He was the second son of the German king Henry the Fowler and his wife Matilda of Ringelheim. After the death of his father, the royal title passed to Henry's elder brother Otto I, who immediately had to face the indignation of several Saxon nobles. Moreover, the late king's son from his first marriage, Thankmar, revolted in alliance with Duke Eberhard of Franconia and had young Henry captured and arrested. While Thankmar was killed by his own henchmen in 938, Henry, in custody, chose to join the insurgents.
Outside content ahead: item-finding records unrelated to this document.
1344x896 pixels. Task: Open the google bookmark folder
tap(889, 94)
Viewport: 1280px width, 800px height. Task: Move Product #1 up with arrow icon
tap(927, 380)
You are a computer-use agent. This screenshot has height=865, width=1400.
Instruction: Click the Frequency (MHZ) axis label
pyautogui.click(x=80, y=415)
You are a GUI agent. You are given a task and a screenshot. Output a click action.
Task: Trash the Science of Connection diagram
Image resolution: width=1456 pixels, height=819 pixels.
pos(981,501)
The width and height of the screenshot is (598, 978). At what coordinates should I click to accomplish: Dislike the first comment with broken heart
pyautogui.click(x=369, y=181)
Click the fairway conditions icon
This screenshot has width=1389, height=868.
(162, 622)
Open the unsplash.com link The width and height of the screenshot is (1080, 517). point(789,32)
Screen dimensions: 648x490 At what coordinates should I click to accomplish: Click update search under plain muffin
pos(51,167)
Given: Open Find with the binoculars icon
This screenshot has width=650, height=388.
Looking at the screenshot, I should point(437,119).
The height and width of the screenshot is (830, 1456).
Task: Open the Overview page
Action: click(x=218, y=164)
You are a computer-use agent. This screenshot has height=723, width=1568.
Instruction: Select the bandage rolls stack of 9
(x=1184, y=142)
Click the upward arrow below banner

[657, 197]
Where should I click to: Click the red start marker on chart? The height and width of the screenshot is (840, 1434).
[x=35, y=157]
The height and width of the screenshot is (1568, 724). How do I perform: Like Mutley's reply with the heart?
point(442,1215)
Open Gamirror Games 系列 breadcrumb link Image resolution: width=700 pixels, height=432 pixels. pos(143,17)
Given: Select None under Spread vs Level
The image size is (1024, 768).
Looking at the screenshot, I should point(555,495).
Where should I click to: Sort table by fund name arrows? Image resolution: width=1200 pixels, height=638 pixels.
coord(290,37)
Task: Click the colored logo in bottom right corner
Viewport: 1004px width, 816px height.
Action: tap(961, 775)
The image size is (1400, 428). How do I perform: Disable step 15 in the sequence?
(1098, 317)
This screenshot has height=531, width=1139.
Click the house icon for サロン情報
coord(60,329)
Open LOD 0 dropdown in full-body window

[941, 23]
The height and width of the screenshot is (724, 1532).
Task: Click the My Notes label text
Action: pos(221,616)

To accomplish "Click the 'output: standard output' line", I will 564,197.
In alliance with Duke Eberhard and Duke Gilbert of Lorraine he attempted a revolt against his elder brother King Otto in 938, believing he had a claim on the throne as firstborn son after King Henry's coronation in 919.
In 939 Henry's forces were defeated at Birten (near Xanten) and he himself was wounded. Both his allies Duke Eberhard and Duke Gilbert were killed at the Battle of Andernach on 2 October. Henry fled, first to his sister Gerberga, widow of Duke Gilbert of Lorraine, later to the court of King Louis IV of France. When Otto's troops invaded Lorraine (Lotharingia) and marched against France, Henry returned and submitted to his elder brother. He and Otto were reconciled in 940, and Henry was awarded the Lotharingian duchy. However, he could not assert his authority in Lorraine against the local nobility tending to France, and as a result he was stripped of his position when the king appointed Count Otto of Verdun duke. Embittered Henry again plotted to assassinate King Otto in Easter 941 at the Imperial palace of Quedlinburg, but was discovered and put in captivity in Ingelheim, being released after doing penance at Christmas of that year.
Over the years, the relationship between the brothers improved. After the death of the Luitpolding duke Berthold of Bavaria, Otto, at the instigation of his mother Matilda, enfeoffed Henry with the Duchy of Bavaria in 948. Henry had ties to Bavaria through his marriage with Judith, a daughter of late Duke Arnulf. Though he met with resistance by local nobles, he first defended, and then enlarged his duchy in wars with the Hungarians. In 951 he accompanied King Otto on his Italian campaign against King Berengar II and acted as matchmaker for his brother, when he brought Queen Adelaide to Pavia. In turn he received the newly established March of Verona with Friuli, Aquileia, and Istria at the 952 Imperial Diet in Augsburg. In 953–954 Henry, temporarily deserted by his Bavarian subjects, brutally suppressed a revolt by Otto's son, Duke Liudolf of Swabia and Duke Conrad of Lorraine.
While his brother gained a glorious victory over the Hungarians in the Battle of Lechfeld, Henry fell ill in 955 and died on 1 November in Pöhlde Abbey. His son and heir was Henry II, Duke of Bavaria. He was laid to rest in the abbey of Niedermünster in Regensburg, Bavaria, where his wife Judith is also buried.